WHAT THE TASK REQUIRES - Your answer should repeat every line of the records below in which the word "avatar" appears.

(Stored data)
★ ★ ★ ★ ★ ★ ★
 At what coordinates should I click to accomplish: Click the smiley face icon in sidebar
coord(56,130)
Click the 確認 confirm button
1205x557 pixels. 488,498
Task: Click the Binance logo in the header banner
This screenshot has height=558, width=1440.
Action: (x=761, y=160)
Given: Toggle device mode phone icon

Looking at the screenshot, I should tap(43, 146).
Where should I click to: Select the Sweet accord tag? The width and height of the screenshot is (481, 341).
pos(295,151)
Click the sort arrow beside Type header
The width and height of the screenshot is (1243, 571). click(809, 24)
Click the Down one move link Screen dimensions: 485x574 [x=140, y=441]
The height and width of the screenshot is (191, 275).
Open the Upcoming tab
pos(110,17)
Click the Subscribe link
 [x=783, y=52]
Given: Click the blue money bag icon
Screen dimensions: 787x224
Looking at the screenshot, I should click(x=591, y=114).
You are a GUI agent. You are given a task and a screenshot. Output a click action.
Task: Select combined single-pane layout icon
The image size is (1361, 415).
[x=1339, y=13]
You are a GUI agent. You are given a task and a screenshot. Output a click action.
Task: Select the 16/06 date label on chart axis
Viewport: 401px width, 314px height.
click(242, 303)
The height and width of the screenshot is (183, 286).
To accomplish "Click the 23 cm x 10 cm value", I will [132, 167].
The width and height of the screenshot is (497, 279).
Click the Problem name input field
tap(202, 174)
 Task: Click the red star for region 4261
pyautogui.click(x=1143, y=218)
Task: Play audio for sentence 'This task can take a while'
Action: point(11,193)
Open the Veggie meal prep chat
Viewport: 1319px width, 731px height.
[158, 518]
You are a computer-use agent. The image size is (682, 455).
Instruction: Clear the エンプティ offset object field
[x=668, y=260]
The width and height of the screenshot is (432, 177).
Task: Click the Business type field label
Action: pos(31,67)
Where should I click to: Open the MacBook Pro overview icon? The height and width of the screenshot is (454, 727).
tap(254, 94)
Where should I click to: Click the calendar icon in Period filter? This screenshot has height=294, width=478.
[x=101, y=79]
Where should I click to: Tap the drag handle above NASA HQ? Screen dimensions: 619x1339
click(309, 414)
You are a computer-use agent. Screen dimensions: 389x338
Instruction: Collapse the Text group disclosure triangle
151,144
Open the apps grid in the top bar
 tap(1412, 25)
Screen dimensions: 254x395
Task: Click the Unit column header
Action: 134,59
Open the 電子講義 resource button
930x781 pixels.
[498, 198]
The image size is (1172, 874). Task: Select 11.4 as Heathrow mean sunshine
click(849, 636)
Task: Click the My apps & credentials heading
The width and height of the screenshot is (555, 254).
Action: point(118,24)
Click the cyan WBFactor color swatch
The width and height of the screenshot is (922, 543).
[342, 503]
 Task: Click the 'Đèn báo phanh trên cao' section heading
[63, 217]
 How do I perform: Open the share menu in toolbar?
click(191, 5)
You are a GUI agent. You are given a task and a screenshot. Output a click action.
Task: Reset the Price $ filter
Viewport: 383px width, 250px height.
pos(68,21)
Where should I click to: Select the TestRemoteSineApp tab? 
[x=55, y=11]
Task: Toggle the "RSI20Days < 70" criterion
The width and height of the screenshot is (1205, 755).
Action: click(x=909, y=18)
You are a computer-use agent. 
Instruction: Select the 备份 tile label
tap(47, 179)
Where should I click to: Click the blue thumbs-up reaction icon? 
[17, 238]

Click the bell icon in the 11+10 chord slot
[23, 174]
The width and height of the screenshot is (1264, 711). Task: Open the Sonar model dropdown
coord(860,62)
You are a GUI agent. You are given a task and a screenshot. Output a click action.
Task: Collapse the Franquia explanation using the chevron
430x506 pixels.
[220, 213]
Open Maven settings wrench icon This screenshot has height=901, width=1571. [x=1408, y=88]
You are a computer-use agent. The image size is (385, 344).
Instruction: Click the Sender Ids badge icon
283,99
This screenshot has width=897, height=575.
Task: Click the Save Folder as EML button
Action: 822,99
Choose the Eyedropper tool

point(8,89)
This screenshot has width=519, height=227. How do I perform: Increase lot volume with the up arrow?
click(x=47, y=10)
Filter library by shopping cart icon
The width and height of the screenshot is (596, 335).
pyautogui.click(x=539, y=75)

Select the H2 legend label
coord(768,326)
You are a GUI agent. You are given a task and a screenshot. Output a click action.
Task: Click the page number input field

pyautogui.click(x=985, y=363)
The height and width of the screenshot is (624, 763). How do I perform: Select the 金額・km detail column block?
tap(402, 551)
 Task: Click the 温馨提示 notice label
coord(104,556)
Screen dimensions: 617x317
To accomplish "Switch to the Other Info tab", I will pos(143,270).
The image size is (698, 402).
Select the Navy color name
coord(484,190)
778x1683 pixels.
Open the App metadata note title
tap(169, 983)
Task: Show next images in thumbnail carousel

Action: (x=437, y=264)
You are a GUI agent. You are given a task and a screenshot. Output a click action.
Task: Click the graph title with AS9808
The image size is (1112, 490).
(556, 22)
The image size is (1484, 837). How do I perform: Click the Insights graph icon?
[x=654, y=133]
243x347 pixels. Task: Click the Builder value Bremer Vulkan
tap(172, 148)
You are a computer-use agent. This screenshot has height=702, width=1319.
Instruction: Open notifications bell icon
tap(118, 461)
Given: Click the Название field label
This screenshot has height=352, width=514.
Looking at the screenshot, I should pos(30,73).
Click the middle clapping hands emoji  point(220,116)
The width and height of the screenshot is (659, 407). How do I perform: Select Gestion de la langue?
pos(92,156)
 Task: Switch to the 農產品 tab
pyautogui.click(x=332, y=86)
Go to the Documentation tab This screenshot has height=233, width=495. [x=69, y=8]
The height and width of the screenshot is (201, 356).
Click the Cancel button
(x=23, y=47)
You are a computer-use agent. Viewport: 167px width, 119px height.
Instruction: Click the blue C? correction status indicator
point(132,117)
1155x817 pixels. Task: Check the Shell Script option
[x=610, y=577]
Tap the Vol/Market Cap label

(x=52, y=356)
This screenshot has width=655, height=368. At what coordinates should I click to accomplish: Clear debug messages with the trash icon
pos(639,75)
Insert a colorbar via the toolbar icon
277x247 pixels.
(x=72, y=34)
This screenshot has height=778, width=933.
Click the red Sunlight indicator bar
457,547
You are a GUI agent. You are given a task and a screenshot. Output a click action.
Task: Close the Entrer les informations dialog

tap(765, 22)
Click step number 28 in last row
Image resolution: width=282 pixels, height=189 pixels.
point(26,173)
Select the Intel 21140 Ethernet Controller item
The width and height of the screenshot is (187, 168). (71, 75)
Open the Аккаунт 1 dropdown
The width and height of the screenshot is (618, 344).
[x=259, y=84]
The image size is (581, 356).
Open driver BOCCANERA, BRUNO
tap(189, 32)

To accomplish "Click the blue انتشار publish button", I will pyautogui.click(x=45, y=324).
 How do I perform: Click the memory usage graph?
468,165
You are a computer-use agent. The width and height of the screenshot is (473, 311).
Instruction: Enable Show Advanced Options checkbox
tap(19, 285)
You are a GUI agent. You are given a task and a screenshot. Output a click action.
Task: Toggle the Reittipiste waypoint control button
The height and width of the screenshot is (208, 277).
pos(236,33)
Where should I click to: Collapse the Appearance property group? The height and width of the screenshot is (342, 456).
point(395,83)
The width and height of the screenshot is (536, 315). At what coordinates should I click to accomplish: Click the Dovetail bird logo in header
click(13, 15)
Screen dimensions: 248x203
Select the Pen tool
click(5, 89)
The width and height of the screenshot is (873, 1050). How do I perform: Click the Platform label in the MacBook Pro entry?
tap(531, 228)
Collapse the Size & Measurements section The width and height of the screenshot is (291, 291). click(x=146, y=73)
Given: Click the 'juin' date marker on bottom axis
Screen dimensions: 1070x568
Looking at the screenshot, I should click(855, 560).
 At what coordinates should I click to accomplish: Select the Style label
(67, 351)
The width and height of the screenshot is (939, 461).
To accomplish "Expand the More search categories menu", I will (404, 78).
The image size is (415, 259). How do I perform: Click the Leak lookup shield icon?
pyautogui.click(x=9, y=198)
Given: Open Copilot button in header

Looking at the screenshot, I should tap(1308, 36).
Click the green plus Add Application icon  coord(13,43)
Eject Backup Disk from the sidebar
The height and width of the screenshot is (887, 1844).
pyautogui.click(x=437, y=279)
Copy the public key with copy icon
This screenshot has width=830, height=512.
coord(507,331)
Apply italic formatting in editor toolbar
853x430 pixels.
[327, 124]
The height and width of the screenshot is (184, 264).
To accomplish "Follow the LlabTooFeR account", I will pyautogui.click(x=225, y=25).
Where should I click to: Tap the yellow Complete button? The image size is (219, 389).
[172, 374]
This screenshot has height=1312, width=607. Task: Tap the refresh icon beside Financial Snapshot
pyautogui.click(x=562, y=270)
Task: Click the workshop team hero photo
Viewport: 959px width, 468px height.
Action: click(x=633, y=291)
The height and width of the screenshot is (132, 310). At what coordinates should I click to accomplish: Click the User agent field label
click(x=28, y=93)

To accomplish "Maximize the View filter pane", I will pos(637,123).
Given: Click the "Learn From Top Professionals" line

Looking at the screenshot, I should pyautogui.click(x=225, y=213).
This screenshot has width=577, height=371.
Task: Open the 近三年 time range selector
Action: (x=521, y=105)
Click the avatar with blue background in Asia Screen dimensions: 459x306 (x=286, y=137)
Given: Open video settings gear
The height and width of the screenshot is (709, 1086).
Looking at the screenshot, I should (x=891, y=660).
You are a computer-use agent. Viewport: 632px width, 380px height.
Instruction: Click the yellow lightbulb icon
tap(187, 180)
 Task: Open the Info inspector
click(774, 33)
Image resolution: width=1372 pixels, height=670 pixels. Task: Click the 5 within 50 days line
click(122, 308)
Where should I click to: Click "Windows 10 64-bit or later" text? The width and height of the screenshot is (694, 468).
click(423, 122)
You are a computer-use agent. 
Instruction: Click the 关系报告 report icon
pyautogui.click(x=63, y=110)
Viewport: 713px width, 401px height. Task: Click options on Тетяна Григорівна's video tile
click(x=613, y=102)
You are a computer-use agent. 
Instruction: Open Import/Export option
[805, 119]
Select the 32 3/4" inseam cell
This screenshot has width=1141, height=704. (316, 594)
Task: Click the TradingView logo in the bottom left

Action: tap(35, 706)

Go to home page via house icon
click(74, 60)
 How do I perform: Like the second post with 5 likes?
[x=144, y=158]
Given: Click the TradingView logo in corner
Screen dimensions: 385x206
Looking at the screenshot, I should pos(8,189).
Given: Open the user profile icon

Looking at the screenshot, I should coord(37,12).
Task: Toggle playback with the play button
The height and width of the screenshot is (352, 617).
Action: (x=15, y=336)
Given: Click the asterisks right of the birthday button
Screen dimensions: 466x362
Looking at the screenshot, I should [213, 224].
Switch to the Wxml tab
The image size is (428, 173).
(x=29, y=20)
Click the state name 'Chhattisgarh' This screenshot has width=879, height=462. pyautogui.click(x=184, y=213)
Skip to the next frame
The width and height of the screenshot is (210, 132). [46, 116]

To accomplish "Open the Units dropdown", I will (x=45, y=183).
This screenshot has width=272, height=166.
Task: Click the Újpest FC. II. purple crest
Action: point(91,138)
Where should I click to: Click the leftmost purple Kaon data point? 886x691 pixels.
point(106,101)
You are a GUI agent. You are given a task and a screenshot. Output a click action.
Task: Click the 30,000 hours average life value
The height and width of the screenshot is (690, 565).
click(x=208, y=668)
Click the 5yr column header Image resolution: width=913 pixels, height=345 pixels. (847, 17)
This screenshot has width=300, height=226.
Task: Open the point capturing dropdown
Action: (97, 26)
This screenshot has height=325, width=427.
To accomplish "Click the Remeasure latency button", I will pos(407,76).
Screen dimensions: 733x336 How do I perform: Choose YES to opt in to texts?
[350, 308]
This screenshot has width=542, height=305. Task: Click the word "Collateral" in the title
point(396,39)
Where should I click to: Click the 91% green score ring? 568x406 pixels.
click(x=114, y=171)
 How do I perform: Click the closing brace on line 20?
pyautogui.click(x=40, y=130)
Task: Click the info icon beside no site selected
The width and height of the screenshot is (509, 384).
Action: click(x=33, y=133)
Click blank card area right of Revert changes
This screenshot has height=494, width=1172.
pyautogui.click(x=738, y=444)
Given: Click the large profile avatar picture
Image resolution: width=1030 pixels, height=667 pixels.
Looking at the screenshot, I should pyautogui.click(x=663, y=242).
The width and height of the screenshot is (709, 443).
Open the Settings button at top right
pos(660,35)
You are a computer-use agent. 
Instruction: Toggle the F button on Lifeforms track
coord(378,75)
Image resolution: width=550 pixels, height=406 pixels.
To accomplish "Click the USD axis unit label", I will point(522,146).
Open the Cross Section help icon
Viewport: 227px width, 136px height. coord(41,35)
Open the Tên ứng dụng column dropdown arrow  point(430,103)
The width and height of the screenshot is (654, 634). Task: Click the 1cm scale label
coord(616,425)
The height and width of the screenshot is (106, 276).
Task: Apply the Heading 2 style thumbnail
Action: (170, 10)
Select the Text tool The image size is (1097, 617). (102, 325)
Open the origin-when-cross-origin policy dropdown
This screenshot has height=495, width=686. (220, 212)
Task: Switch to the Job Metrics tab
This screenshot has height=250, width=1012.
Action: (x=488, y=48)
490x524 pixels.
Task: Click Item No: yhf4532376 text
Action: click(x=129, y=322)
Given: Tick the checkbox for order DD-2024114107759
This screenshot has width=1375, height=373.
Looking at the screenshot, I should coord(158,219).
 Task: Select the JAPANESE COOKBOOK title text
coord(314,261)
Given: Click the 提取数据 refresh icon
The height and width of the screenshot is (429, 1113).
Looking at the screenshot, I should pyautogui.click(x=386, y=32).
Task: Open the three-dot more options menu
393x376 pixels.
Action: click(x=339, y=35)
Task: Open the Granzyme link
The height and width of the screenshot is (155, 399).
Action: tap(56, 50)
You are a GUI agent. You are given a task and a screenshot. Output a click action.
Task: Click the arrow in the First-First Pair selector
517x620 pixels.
★ ★ ★ ★ ★ ★ ★
REPLY TO THE EXERCISE -
Click the avatar with blue background in Asia Screen dimensions: 459x306 (x=286, y=137)
Given: Click the large profile avatar picture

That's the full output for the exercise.